→ STORED DATA
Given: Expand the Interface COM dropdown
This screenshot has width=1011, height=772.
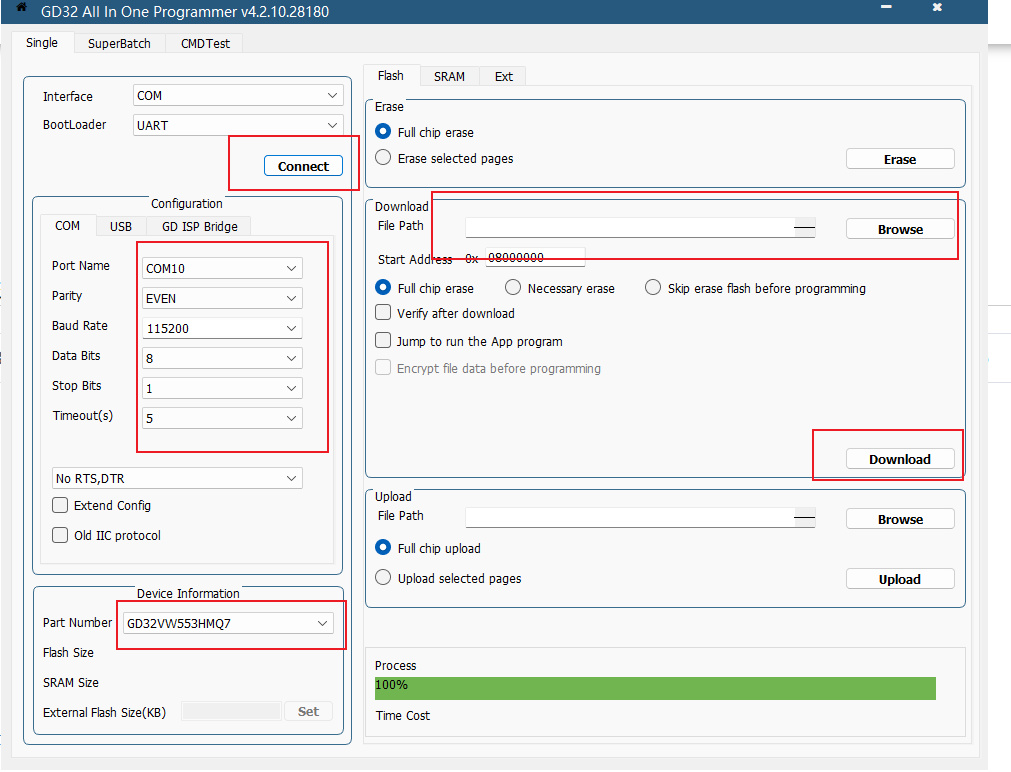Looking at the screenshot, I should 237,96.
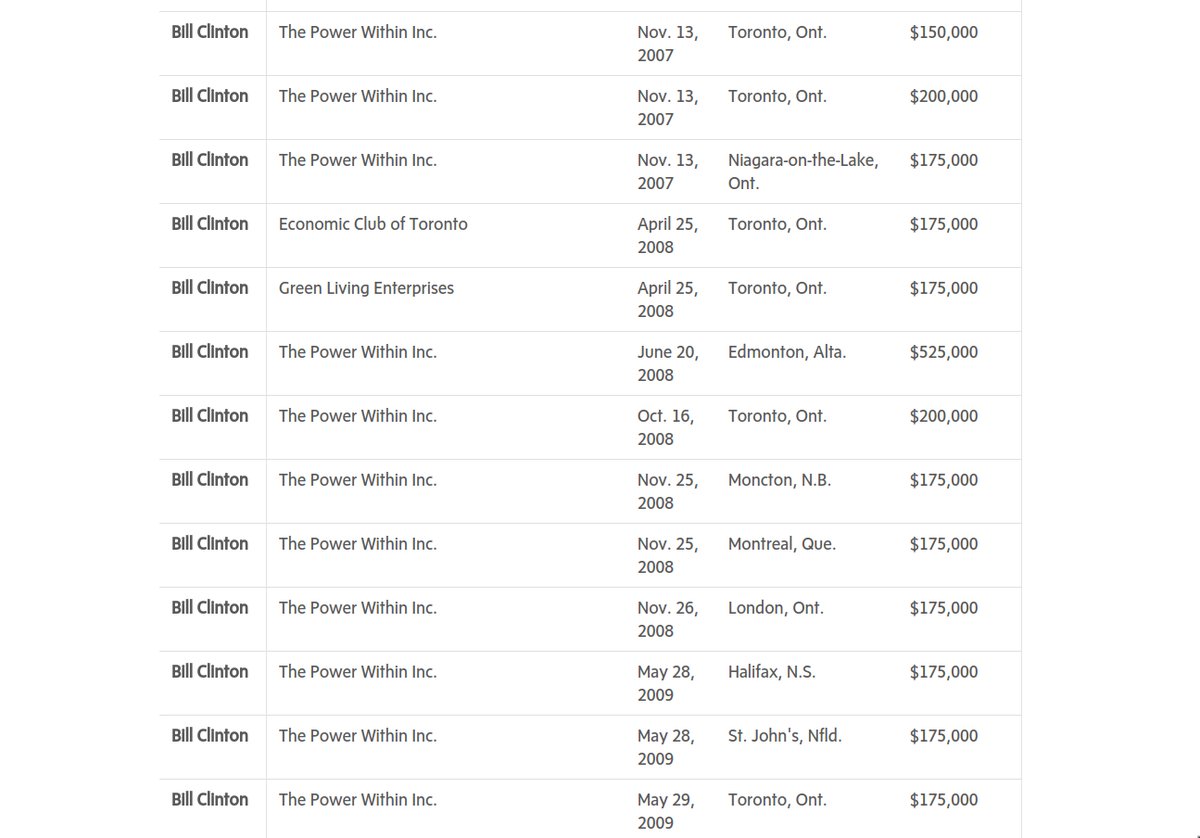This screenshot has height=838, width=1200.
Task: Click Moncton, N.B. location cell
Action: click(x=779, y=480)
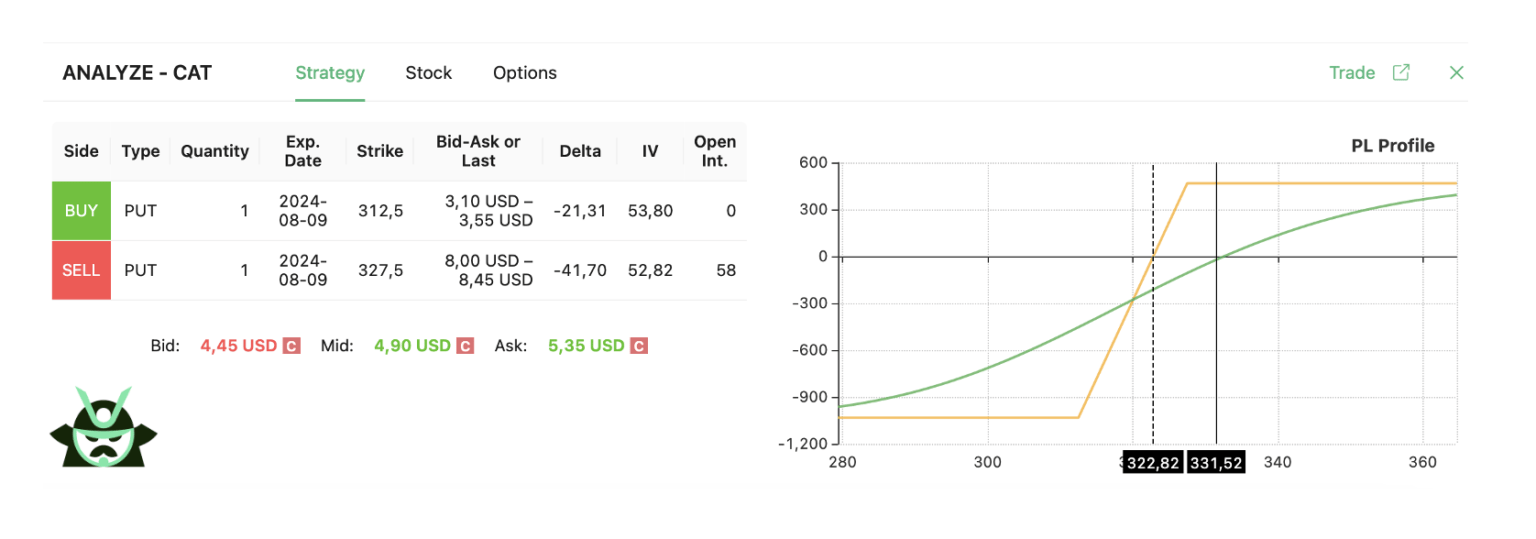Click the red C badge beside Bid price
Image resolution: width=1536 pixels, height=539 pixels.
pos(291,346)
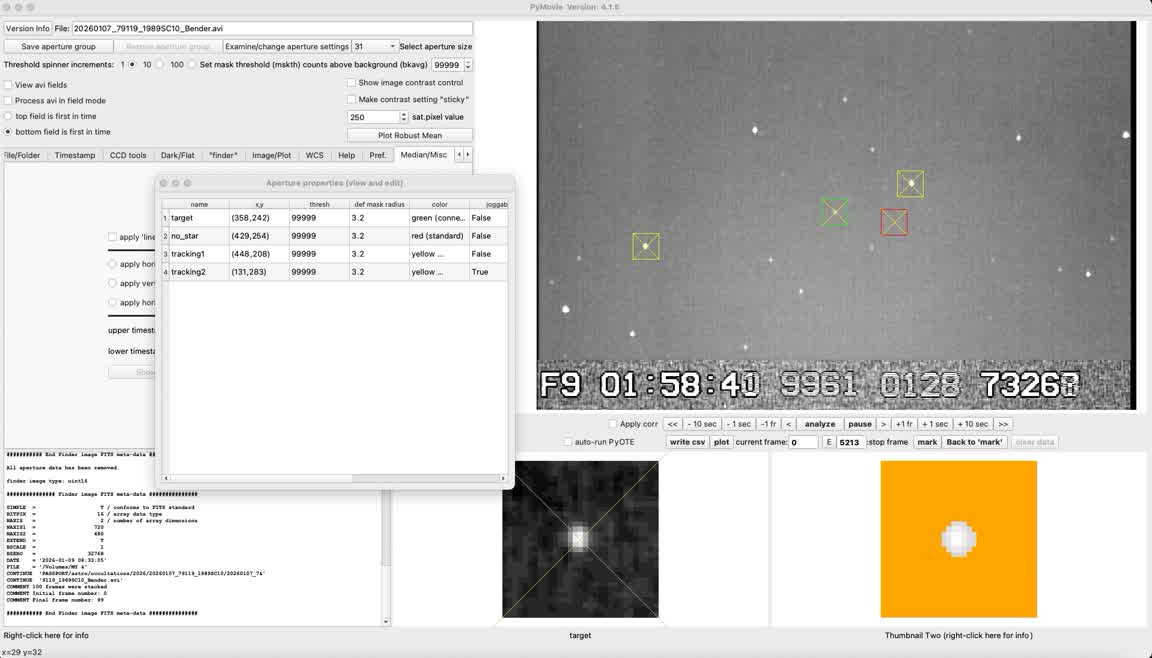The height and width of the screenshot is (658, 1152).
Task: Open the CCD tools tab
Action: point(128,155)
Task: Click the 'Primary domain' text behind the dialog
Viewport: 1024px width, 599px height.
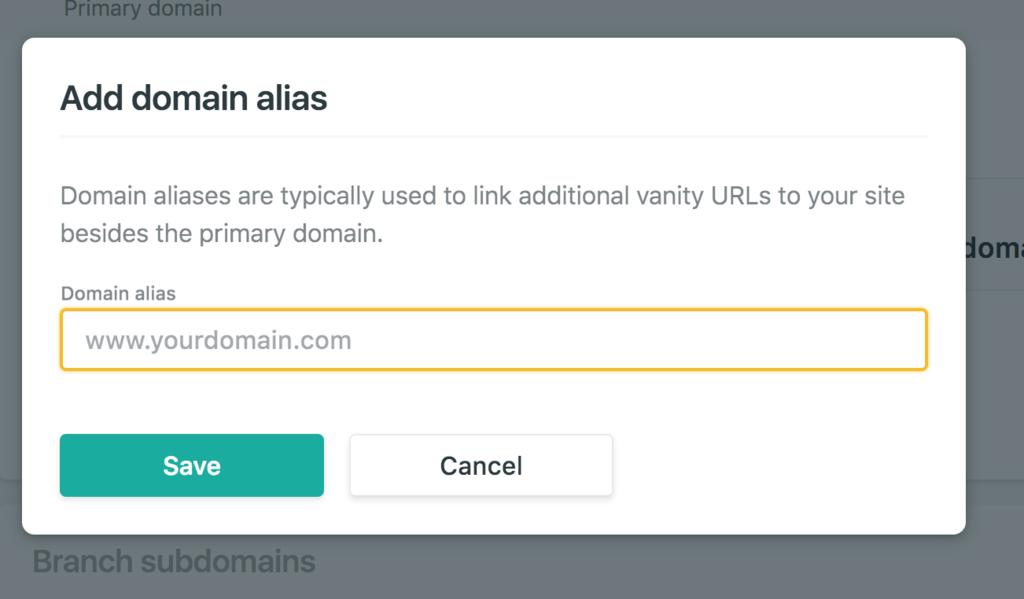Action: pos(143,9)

---

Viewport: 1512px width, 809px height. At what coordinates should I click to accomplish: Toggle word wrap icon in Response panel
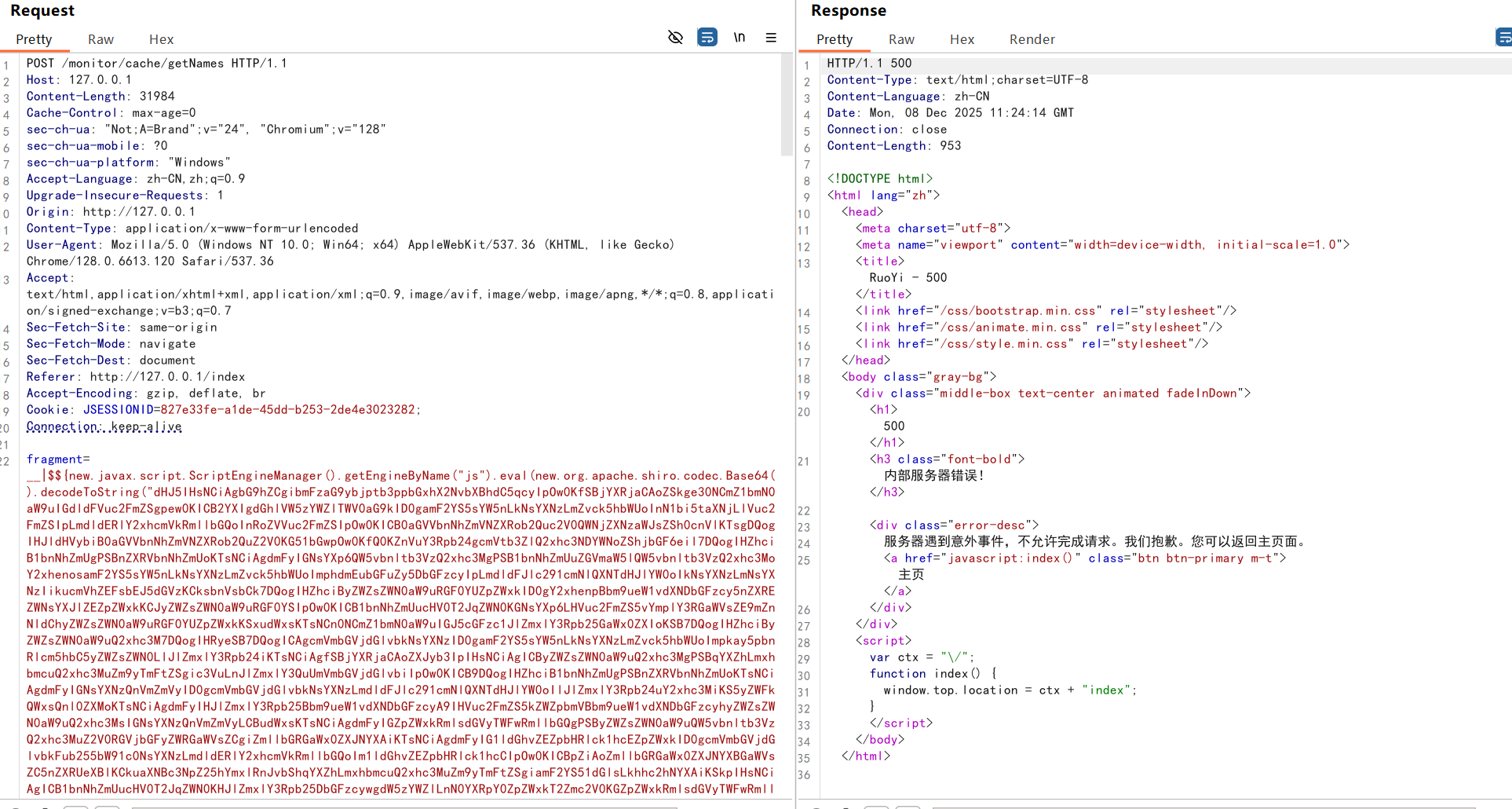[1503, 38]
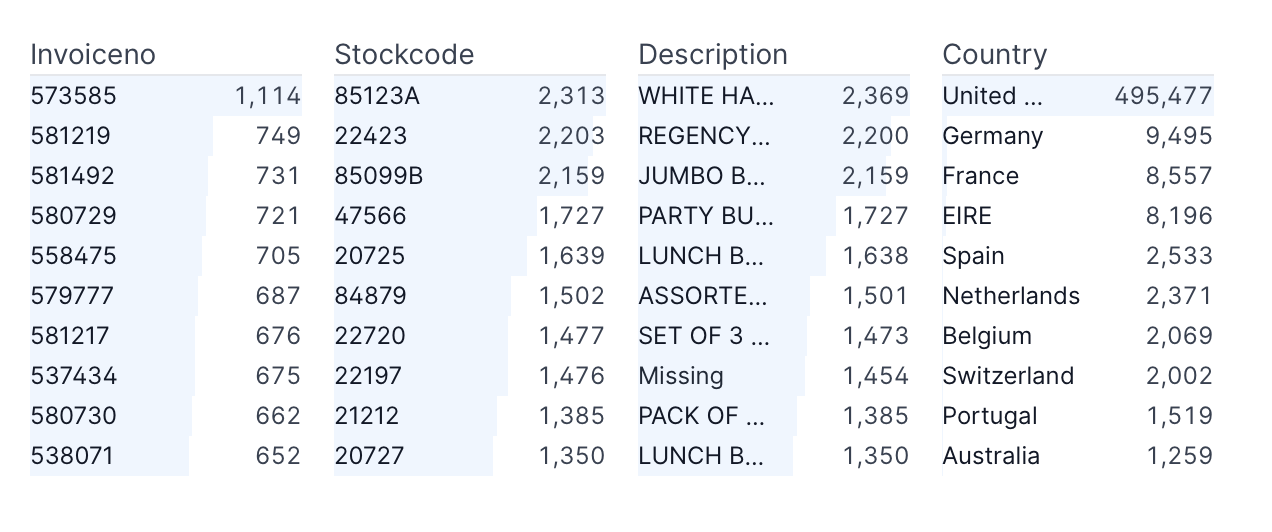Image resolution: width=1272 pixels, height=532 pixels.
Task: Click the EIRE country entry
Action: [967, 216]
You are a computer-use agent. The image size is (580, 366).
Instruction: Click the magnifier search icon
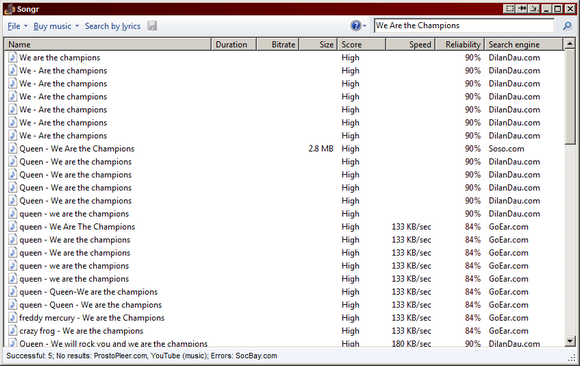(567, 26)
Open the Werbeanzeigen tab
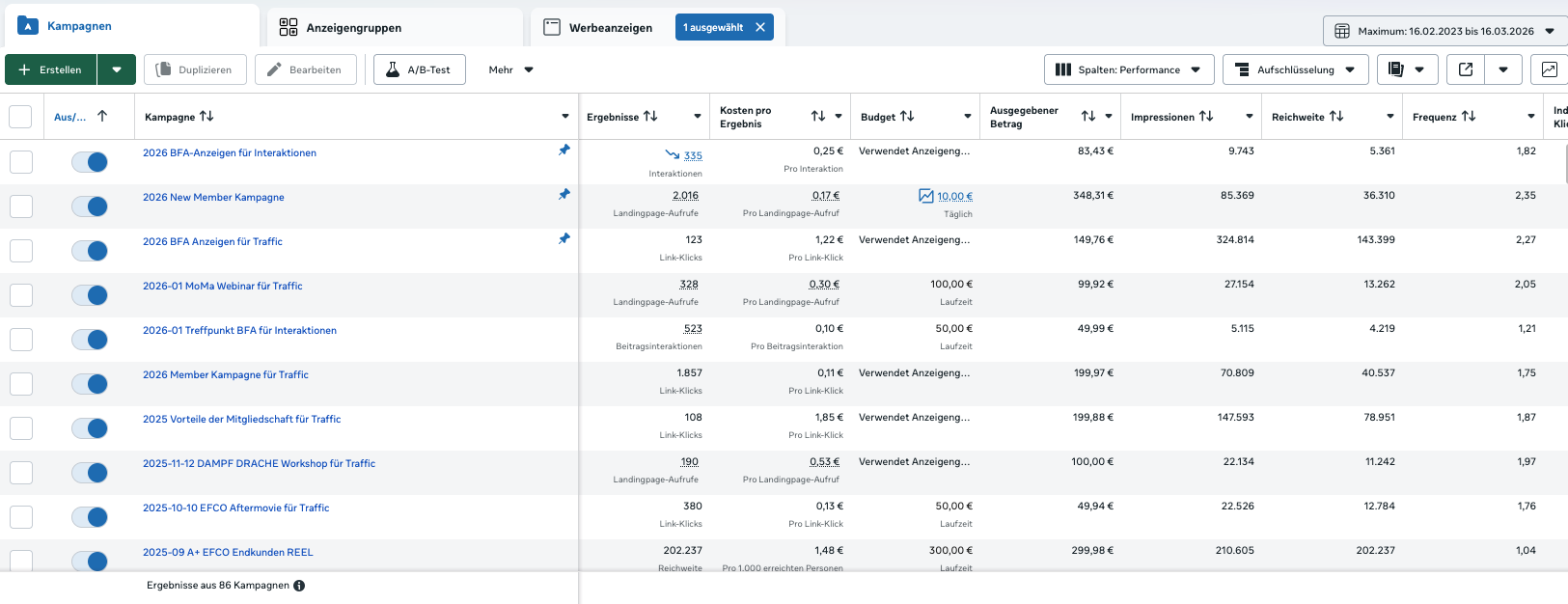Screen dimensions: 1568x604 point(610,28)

→ THE TASK
Extract, without any images, the part of the material above that opens with the line containing "Viewport: 1512px width, 809px" and closes with the line containing "You are a computer-use", both lines included.

→ EXERCISE ANSWER
Viewport: 1512px width, 809px height. At what coordinates should I click to accomplish: Toggle word wrap icon in Response panel
[1503, 38]
Image resolution: width=1272 pixels, height=532 pixels.
Task: Click the EIRE country entry
Action: [967, 216]
You are a computer-use agent. The image size is (580, 366).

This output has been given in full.